Task to complete: Print the entries below in their entirety, exactly as they are written.

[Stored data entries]
↓↓↓
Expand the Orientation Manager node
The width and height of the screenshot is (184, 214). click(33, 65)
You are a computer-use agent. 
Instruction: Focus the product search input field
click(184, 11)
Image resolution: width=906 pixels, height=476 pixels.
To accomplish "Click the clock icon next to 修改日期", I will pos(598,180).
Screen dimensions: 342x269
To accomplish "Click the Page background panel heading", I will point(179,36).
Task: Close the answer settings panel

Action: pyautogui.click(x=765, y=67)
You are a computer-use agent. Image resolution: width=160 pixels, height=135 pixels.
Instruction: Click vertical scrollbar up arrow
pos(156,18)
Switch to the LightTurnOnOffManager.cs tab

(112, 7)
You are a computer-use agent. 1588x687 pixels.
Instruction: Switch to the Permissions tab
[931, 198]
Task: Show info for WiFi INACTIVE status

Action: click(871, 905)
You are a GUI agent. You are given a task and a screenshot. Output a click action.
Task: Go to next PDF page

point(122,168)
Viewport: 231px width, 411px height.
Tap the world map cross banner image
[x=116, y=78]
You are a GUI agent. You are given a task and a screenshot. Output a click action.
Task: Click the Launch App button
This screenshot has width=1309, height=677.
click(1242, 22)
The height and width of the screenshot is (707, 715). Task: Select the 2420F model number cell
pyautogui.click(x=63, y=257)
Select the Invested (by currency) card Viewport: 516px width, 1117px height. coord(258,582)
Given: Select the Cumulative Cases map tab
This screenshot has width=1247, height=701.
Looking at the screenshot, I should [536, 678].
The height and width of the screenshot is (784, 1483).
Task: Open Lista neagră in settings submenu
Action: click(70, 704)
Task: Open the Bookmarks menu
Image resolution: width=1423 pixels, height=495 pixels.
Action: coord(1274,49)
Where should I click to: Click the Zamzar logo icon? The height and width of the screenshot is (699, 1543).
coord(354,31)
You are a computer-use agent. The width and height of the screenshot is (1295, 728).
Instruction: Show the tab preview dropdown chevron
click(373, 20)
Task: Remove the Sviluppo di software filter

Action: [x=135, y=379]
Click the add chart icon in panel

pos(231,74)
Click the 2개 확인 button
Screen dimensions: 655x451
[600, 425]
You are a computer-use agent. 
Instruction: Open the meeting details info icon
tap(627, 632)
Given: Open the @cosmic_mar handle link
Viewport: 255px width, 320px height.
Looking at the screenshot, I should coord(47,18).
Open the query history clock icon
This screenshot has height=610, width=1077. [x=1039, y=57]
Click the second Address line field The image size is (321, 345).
↑↑↑
Solved problem:
Expand the Orientation Manager node
The width and height of the screenshot is (184, 214). click(33, 65)
You are a computer-use agent. 
Instruction: Focus the product search input field
click(184, 11)
Image resolution: width=906 pixels, height=476 pixels.
To accomplish "Click the clock icon next to 修改日期", I will pos(598,180).
Screen dimensions: 342x269
To accomplish "Click the Page background panel heading", I will point(179,36).
Task: Close the answer settings panel

Action: pyautogui.click(x=765, y=67)
You are a computer-use agent. Image resolution: width=160 pixels, height=135 pixels.
Instruction: Click vertical scrollbar up arrow
pos(156,18)
Switch to the LightTurnOnOffManager.cs tab

(112, 7)
You are a computer-use agent. 1588x687 pixels.
Instruction: Switch to the Permissions tab
[931, 198]
Task: Show info for WiFi INACTIVE status

Action: click(871, 905)
You are a GUI agent. You are given a task and a screenshot. Output a click action.
Task: Go to next PDF page

point(122,168)
Viewport: 231px width, 411px height.
Tap the world map cross banner image
[x=116, y=78]
You are a GUI agent. You are given a task and a screenshot. Output a click action.
Task: Click the Launch App button
This screenshot has width=1309, height=677.
click(1242, 22)
The height and width of the screenshot is (707, 715). Task: Select the 2420F model number cell
pyautogui.click(x=63, y=257)
Select the Invested (by currency) card Viewport: 516px width, 1117px height. coord(258,582)
Given: Select the Cumulative Cases map tab
This screenshot has width=1247, height=701.
Looking at the screenshot, I should [536, 678].
The height and width of the screenshot is (784, 1483).
Task: Open Lista neagră in settings submenu
Action: click(70, 704)
Task: Open the Bookmarks menu
Image resolution: width=1423 pixels, height=495 pixels.
Action: coord(1274,49)
Where should I click to: Click the Zamzar logo icon? The height and width of the screenshot is (699, 1543).
coord(354,31)
You are a computer-use agent. The width and height of the screenshot is (1295, 728).
Instruction: Show the tab preview dropdown chevron
click(373, 20)
Task: Remove the Sviluppo di software filter

Action: [x=135, y=379]
Click the add chart icon in panel

pos(231,74)
Click the 2개 확인 button
Screen dimensions: 655x451
[600, 425]
You are a computer-use agent. 
Instruction: Open the meeting details info icon
tap(627, 632)
Given: Open the @cosmic_mar handle link
Viewport: 255px width, 320px height.
Looking at the screenshot, I should coord(47,18).
Open the query history clock icon
This screenshot has height=610, width=1077. [x=1039, y=57]
Click the second Address line field The image size is (321, 345).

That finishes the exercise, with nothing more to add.